The interesting thing you say about a materialist framework is that the self-attesting status of laws is basically nullified since it is logically inconsistent with the rest of the system. The upshot of this is that "self-attesting" descriptors cannot be thrown around at will and they still need a rational basis from some other part of the system, some more ultimate part.



> I think I see what you are trying to reckon with...how a person cannot claim anything as self-attesting and then walk away in stalemate with someone who claims another self-attesting authority. Is this indeed what you are reckoning with?



Sort of...I just don't want to get into a debate/discussion where we each attempt to justify our presuppositions, and I can declare belief in the Triune God to be self-attesting without being arbitrary myself and without allowing the unbeliever to be arbitrary (by claiming his arbitrary presuppositions are self-attesting). In other words,, I want to see what _exactly_ may be classified as self-attesting. It seems that only certain law-givers may be deemed as such; only beings/things which decide what is normative may be allowed to be classified as self-attesting. As you said, once an unbeliever declares certain laws to be self-attesting, the laws still have to be shown to be fitted into his framework, and at that point they are no longer self-attesting.

So, if someone attempted to say that a belief in a knowable reality is principally basic or is self-attesting, I would tell them that it simply can't be self-attesting because it carries extra assumptions. These extra assumptions can be "reduced" further, to one self-attesting authority, namely, the unbeliever's individual mind.

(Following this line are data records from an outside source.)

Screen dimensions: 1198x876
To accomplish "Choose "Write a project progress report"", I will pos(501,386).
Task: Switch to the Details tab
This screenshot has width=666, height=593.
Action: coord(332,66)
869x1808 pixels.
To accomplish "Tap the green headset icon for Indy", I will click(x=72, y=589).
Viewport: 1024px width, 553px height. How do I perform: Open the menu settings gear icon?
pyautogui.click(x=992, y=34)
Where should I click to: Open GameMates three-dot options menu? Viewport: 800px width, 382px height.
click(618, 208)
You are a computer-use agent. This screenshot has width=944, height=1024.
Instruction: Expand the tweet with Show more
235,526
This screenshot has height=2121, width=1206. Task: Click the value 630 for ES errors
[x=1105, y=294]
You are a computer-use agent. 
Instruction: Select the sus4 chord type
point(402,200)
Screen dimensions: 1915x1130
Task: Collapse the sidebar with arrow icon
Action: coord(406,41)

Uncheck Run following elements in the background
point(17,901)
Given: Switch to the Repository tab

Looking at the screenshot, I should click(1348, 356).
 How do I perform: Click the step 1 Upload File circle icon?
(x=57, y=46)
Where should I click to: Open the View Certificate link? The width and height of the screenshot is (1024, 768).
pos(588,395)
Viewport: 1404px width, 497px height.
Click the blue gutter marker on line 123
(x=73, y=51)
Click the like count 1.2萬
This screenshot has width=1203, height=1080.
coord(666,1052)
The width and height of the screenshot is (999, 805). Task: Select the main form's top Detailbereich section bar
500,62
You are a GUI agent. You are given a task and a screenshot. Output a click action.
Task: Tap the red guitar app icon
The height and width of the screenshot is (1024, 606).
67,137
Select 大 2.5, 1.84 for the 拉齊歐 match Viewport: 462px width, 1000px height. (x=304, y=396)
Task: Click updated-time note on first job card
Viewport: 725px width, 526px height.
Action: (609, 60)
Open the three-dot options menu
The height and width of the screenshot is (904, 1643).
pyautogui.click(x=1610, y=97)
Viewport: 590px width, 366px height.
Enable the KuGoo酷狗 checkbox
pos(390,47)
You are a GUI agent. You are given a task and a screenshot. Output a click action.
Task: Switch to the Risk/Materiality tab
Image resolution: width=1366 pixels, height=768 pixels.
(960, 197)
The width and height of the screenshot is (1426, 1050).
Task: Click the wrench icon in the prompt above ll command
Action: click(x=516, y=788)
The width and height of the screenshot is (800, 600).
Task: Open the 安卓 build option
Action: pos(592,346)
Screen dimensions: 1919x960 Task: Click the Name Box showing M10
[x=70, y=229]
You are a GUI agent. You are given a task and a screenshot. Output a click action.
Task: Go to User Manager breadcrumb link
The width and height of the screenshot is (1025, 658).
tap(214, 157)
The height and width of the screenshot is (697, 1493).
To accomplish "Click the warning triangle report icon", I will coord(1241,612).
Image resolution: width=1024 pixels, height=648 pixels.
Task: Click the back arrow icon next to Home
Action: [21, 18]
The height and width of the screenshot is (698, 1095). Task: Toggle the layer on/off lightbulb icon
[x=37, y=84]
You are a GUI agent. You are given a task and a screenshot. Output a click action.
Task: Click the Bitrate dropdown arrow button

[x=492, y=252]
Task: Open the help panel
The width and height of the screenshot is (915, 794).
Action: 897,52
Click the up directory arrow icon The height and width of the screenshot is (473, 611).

Of course, if I tried to demonstrate to them that their so-called "self-attesting presuppositions" can be reduced further (and thusly aren't self-attesting at all), and they disagreed, we would be at a stalemate. One girl actually did that. It was quite annoying. Anyway, I'm looking for objective proof, not subjective persuasion, so it's not much of an obstacle anyway.



> Also, I think a common question is how one can decide on which self-attesting authority is "best" if we employ logic / reason to make that decision.



I'm not sure such a method is staying true to Scripture. If we have to determine which authority is best by some external standard, then we have dethroned Scripture, as well as any "authority" we are trying to choose from. I have thought about this, and I think it is best to say that Scripture is necessarily true even in order to try to determine authorities -- it must be true at the outset. There is not really a "fair" way to arrive at Scripture being the authority, just as neutrality is an utter myth; the Holy Spirit naturally leads us there upon regeneration. We don't have to establish fairness in methodology as long as we establish fairness in the legitimacy of presuppositions (i.e. what can be classified as self-attesting).



> Does that help?



Absolutely! While you haven't given me the flat-out answers I was looking for (no offense), you sparked my mind to get what I was searching for. Praise Christ.


----------